Please copy out each line of the listing that contains the word "target".
▼▼▼
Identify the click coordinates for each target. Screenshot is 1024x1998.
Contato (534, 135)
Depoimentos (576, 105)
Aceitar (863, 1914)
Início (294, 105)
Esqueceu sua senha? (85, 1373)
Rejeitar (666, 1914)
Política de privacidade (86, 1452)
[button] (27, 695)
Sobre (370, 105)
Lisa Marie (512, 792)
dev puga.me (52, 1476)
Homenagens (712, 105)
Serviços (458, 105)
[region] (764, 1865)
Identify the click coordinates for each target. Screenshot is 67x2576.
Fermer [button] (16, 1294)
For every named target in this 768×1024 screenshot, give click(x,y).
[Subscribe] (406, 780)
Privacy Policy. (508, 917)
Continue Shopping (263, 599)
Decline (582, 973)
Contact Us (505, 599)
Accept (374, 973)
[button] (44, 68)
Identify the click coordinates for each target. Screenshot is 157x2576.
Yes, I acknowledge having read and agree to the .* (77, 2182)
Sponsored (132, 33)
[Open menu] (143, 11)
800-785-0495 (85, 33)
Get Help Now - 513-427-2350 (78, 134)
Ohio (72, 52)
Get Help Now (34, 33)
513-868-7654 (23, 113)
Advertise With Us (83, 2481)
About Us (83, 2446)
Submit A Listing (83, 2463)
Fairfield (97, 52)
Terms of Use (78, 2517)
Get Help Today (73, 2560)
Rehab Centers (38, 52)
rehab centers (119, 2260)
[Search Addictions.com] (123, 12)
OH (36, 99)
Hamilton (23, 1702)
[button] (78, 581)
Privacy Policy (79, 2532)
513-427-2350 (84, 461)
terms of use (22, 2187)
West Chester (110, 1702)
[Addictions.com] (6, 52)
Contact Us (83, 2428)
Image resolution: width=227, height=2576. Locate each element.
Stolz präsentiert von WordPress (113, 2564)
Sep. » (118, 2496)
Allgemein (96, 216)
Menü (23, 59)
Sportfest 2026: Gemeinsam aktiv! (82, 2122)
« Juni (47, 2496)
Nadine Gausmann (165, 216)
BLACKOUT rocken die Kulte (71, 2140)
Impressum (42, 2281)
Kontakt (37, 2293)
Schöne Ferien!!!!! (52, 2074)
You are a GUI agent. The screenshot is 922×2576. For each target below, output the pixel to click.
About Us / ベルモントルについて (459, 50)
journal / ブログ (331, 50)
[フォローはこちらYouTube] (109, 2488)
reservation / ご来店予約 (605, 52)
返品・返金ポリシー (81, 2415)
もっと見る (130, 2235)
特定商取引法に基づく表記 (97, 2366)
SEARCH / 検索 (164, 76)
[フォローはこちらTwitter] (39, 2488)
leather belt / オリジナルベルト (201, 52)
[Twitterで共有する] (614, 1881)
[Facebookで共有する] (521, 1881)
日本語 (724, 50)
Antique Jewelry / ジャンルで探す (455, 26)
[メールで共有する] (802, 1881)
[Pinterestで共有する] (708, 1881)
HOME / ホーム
▲▲▲
**Result for this exercise:**
Identify the click coordinates for each target. Screenshot is 1024x1998.
Identify the click coordinates for each target. Screenshot is 67x2576.
For every named target in this 768×1024 screenshot, give click(x,y).
Identify the click coordinates for each target. Screenshot is 157x2576.
You are a GUI agent. The screenshot is 922×2576. For each target below, output the pixel to click.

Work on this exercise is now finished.